A Spiritual and Social System: Indigenous Leaders Explore Spiritualities, Colonization and the Environment at CEE Forum

“Why do I have to compartmentalize my Indigenous spirituality?”

Community organizer and youth leader Carson Kiburo asked this question at “Freedom to Be: The role of Indigenous spiritualities in averting climate catastrophe and safeguarding planetary health,” a forum presented by the Center for Earth Ethics on April 25. The online meeting, which was an official side event for April’s meeting of the United Nations Permanent Forum on Indigenous Issues in New York, explored how traditional, Indigenous beliefs relate to ecologically sound cultural practices and challenges facing Indigenous beliefs and life systems.

The speakers highlighted the central place of spirituality in the Indigenous experience and worldviews. Anthropologist and activist Qivioq Løvstrøm, an assistant professor at the University of Greenland who also chairs the Human Rights Council of Greenland, pointed out that Indigenous spirituality is “something that we do in our whole body.” There is an “ongoing theme of spirituality in our whole life,” she said.

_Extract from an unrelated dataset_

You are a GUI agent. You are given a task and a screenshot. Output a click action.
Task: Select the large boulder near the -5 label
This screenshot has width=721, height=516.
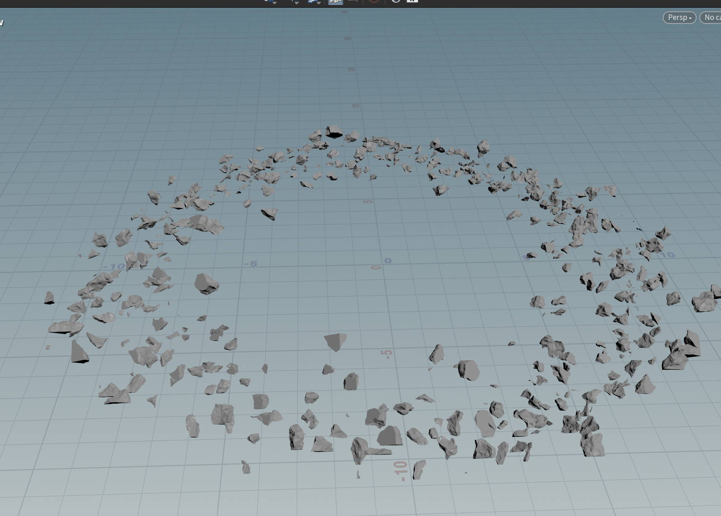(206, 284)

Indigenous spirituality is “spiritual and social system,” agreed Carson, who is executive director of the Jamii Asilia Centre in Nakuru, Kenya. Foreign religion “steps away from a sense of belonging.”

The speakers emphasized the persistent damage from colonialism. “I have seen how our Indigenous spirituality has been supplanted by foreign religion that has destroyed our culture and our environment,” said Donato Bumacas, executive director of the Kalinga Mission for Indigenous Children and Youth in the Philippines. In the Philippines, he noted, imposition of Catholicism by the Spanish, Protestantism by Americans, and the proliferation of sects has profoundly damaged Indigenous populations.

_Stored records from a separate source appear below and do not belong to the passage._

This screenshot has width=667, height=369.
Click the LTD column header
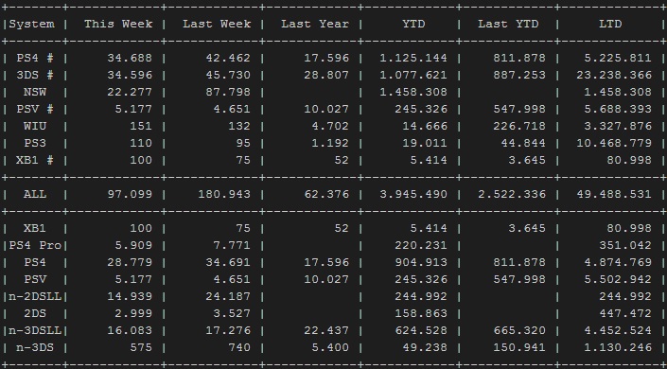(x=610, y=24)
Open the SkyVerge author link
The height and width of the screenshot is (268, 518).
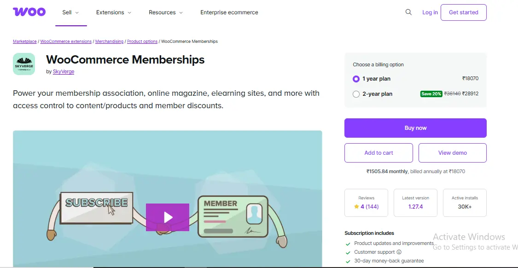64,71

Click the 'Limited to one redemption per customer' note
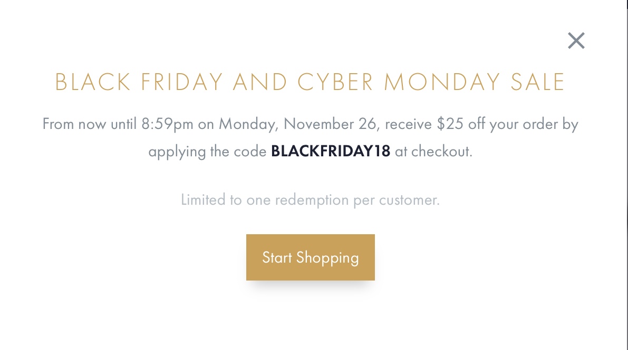(x=311, y=199)
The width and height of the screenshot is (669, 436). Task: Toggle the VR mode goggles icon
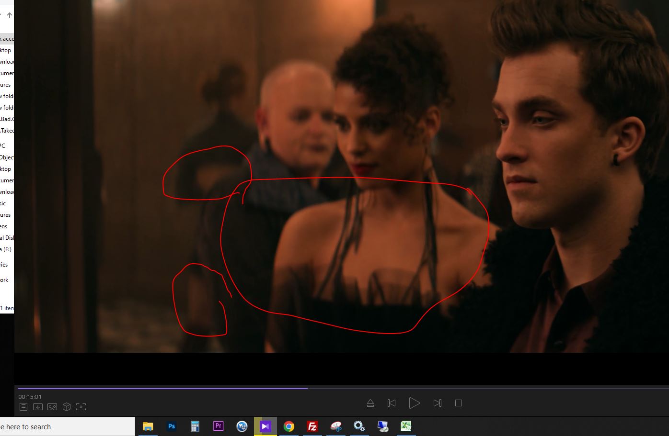click(52, 407)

In Kenya, Carson said “colonists left about 60 years ago, but the effects are still felt today.” And Løvstrøm noted that Indigenous peoples constitute most of Greenland’s population, and they are “trying to decolonize our history.”

Kasike R. Múkaro Borrero (Guainía Taíno Tribe), who moderated, noted that Indigenous spiritualities are “tainted by legacies of religions being used as weapons.” “Many Indigenous people report that their original spiritualities are viewed as superstition or witchcraft,” he said.

Colonists left about 60 years ago, but the effects are still felt today.

Damage to the environment has been an inevitable outcome. “Foreign religions … distanced our religion from the environment,” said Bumacas. “Loss of our culture led to catastrophic deforestation” in the Philippines.

“Christianity is pretty okay with taking advantage of nature,” said Løvstrøm.

This discussion was part of CEE’s focus on Indigenous wisdom, values and rights, notably the October 2022 CEE forum that examined the report on Freedom of Religion or Belief for Indigenous Peoples from the UN Special Rapporteur on Freedom of Religion or Belief. As Karenna Gore, CEE’s executive director, remarked in her introduction, “the cornerstone of our work has been to honor, learn from and support Indigenous peoples, including uplifting their spiritual and cultural traditions and fighting for their rights.”

The UN Office of the Special Rapporteur for Freedom of Religion or Belief, the UN Office of the Special Rapporteur on the Rights of Indigenous Peoples, the Climate Heritage Network, the NGO Committee on the Rights of Indigenous Peoples, the United Confederation of Taino People, Project Access Indigenous Partnership, the Inclusive Conservation Academy, and the Jamii Asilia Centre assisted in organizing this forum.